Furthest, perhaps, from the Weimar theme was the Bruckner, dedicated to God and left incomplete at the composer’s death in 1896. Welser-Möst likes to play with juxtaposition, and on Friday, he paired it, as something of a finale, with Berg’s Three Pieces for Orchestra, written in the 1910s — Berg’s music bringing Bruckner’s across the threshold of modernity.
Bruckner’s Ninth, discursive and inconclusive, at one point rivaling the mystery and mystical power of Wagner’s “Parsifal,” acquired dramatic shape and cohesion under Welser-Möst. Its introduction began quietly until it escalated to an explosive declaration, and the passages that followed rose and fell like a distress signal, flaring brightly and fading. From silences emerged wisps of melody and balletic delicacy, before more eruptions that left behind softly glowing halos of sound.
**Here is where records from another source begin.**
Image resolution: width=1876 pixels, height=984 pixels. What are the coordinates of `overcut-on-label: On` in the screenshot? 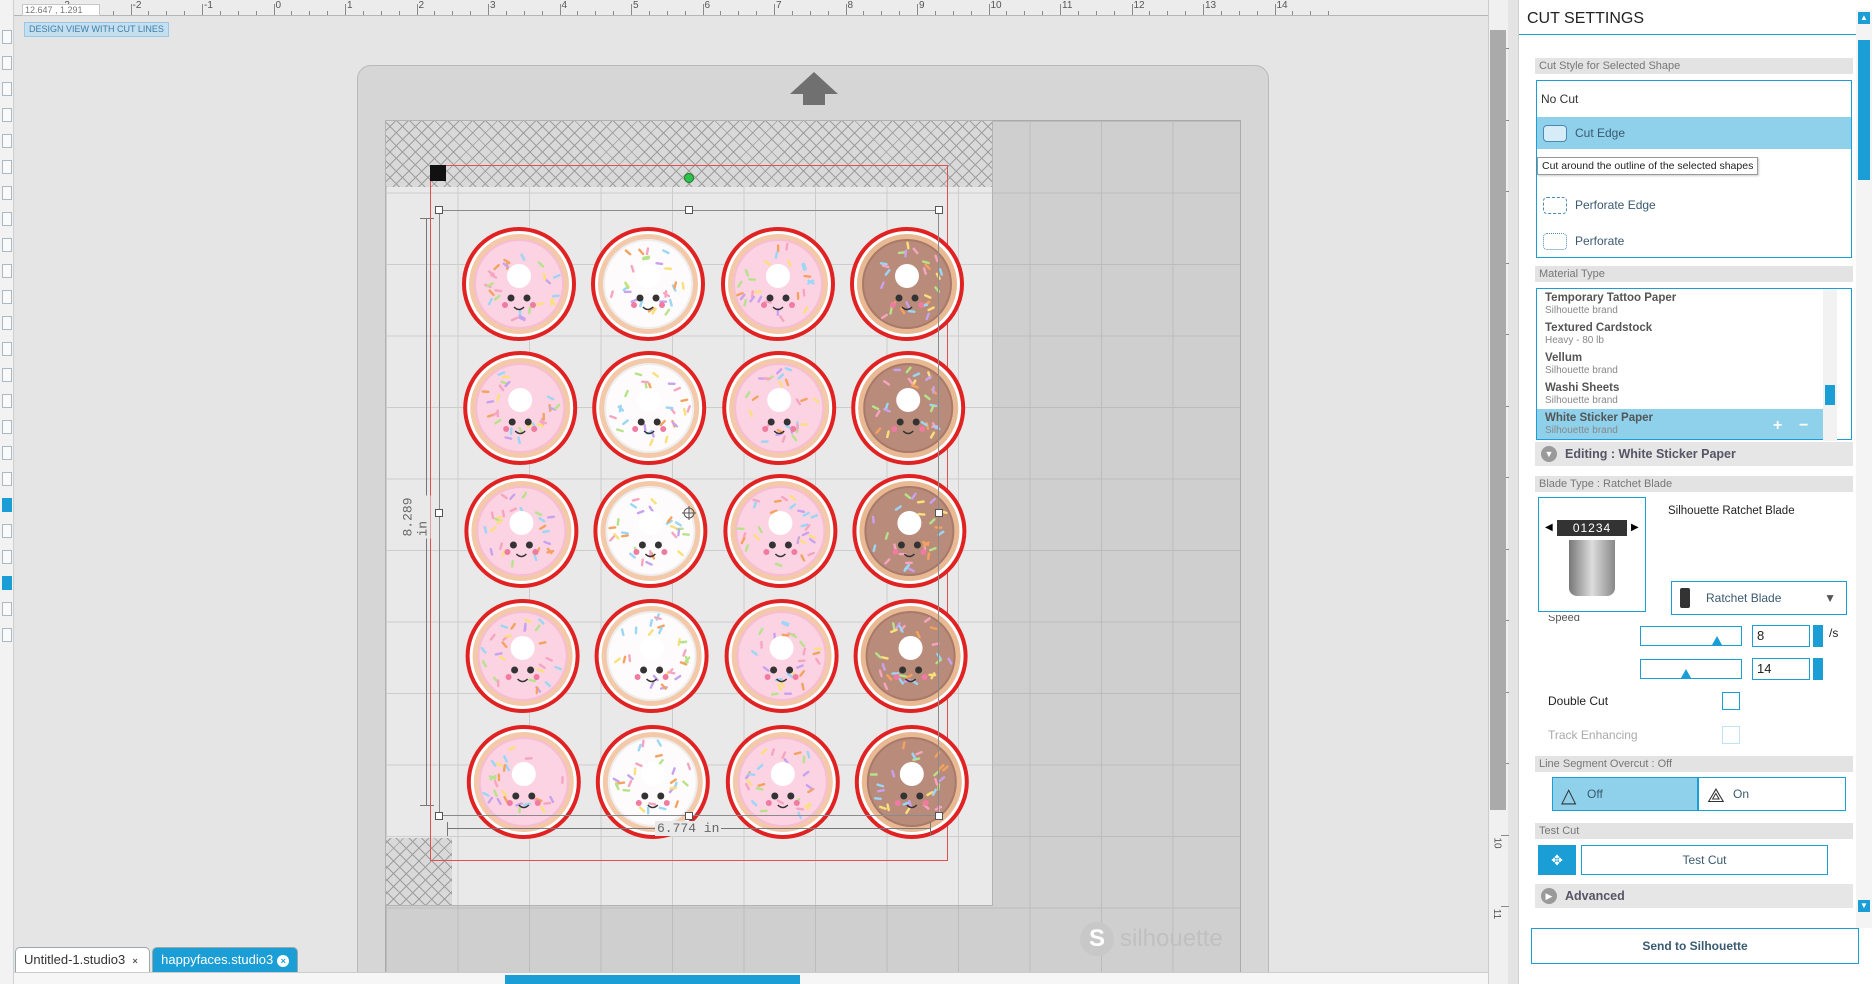 It's located at (1742, 794).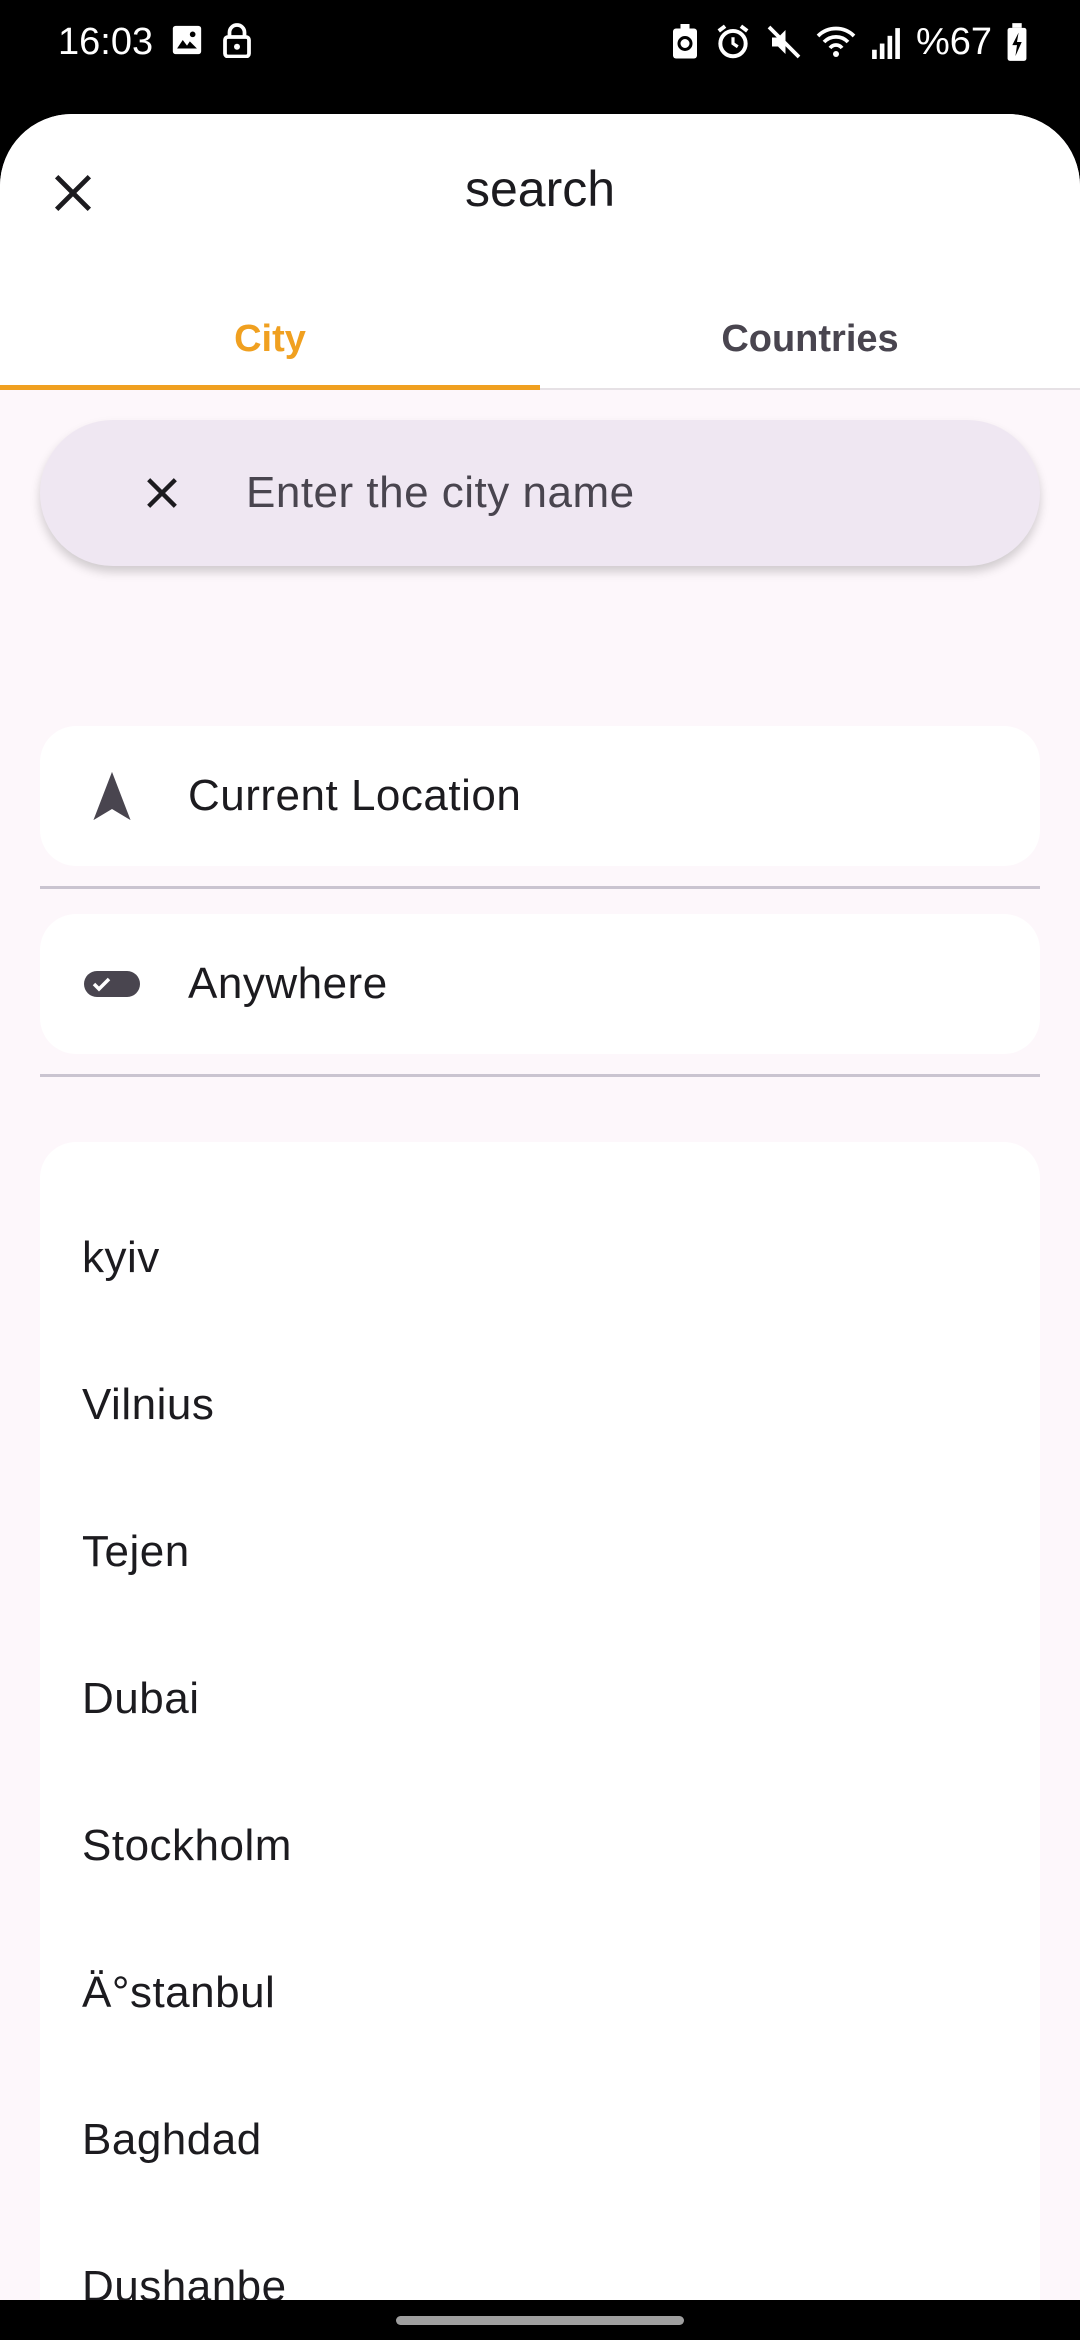 The image size is (1080, 2340). I want to click on tab-bar: City Countries, so click(540, 340). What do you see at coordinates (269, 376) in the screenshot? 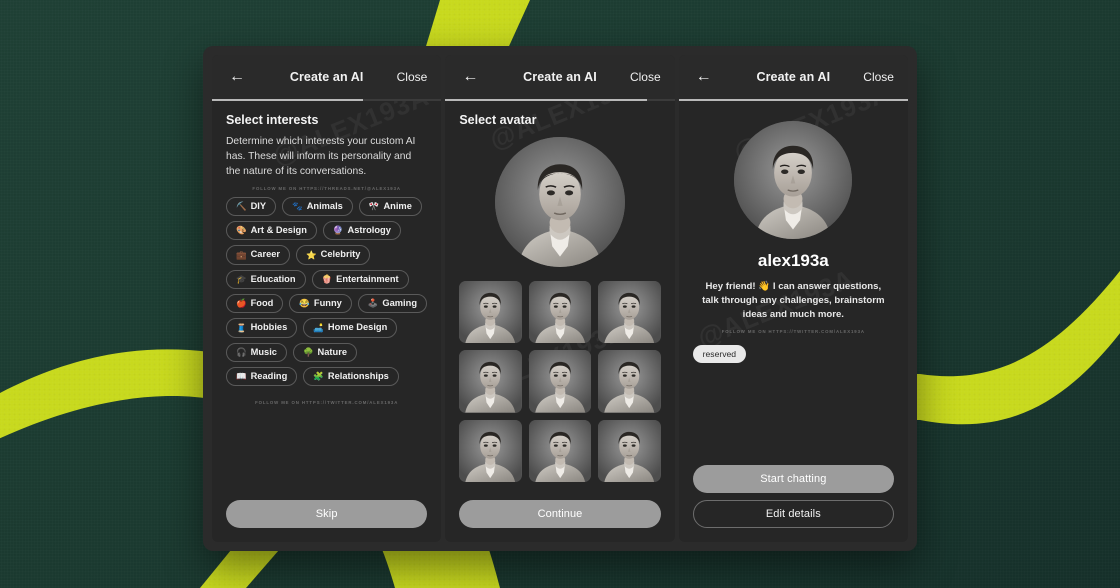
I see `interest-tag-label: Reading` at bounding box center [269, 376].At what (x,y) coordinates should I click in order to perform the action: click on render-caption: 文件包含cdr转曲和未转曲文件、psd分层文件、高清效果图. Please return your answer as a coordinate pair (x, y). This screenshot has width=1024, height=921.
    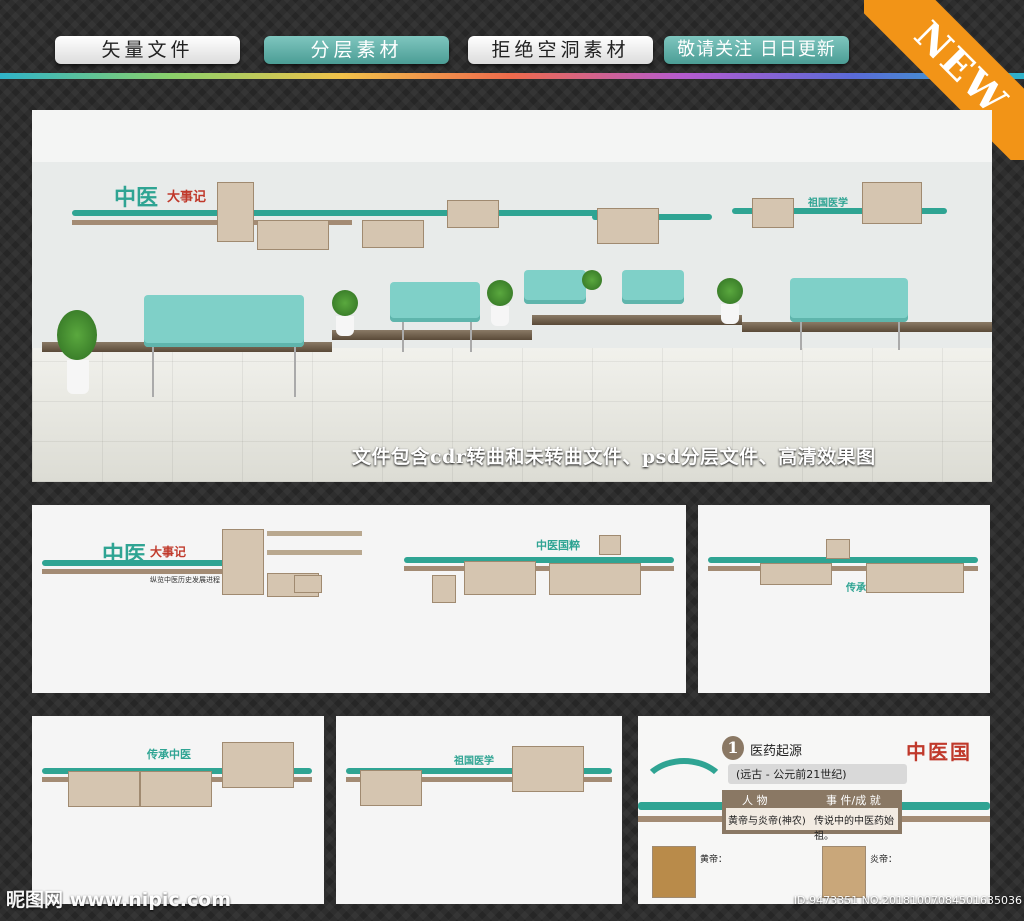
    Looking at the image, I should click on (614, 457).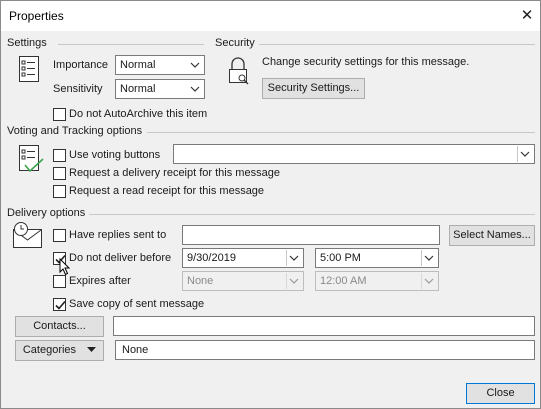  What do you see at coordinates (81, 65) in the screenshot?
I see `importance-label: Importance` at bounding box center [81, 65].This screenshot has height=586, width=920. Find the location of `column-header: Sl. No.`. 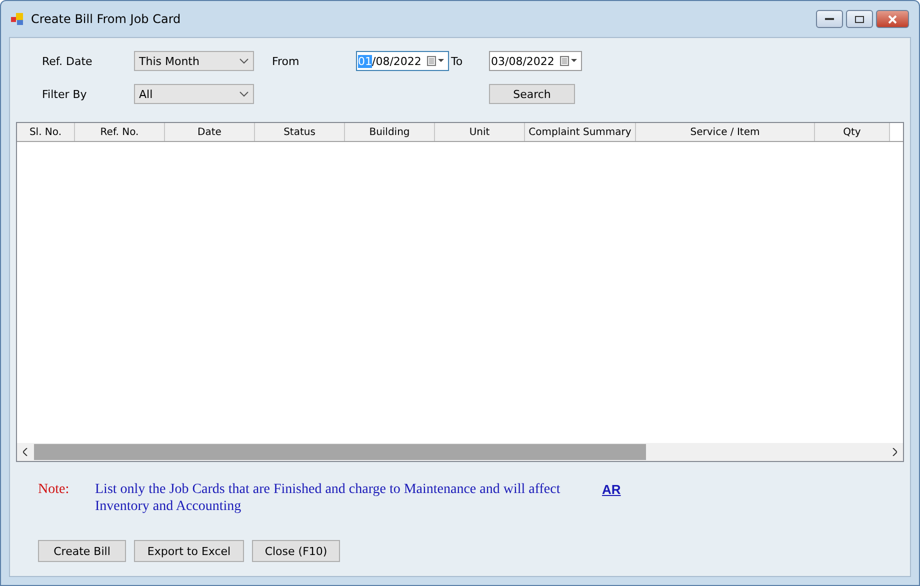

column-header: Sl. No. is located at coordinates (46, 132).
There was a similar sense of shape — a wrangling of immensity — in Mahler’s Ninth Symphony, which stood alone on Sunday. Welser-Möst took a brisk tempo, but with vitality rather than impatience, making for a running time of about 75 minutes where some conductors stretch the score to more than 90.
This is a work full of farewells: an allusion to Beethoven’s “Les Adieux” sonata, inscriptions by Mahler of “Leb’ wohl!” and an ending that quietly takes leave while, as Theodor Adorno wrote, looking questioningly into uncertainty.
Welser-Möst’s interpretation was one with much to say on the way out. The first movement developed with defiant freedom before giving way, in later movements, to a ländler, a folk dance particularly popular in Austria, that began with rustic earthiness but ended with a cosmic dance, and, by the finale, a passionate elegy.
That last movement is often performed as a kind of prolonged death. But the direction “ersterbend,” or “dying,” doesn’t appear in the score until the penultimate page, and the Philharmonic players didn’t take a linear journey to arrive there, with swerves of energy from passages of glacial tranquillity. The music wasn’t ready to say goodbye, and after three days, neither were they.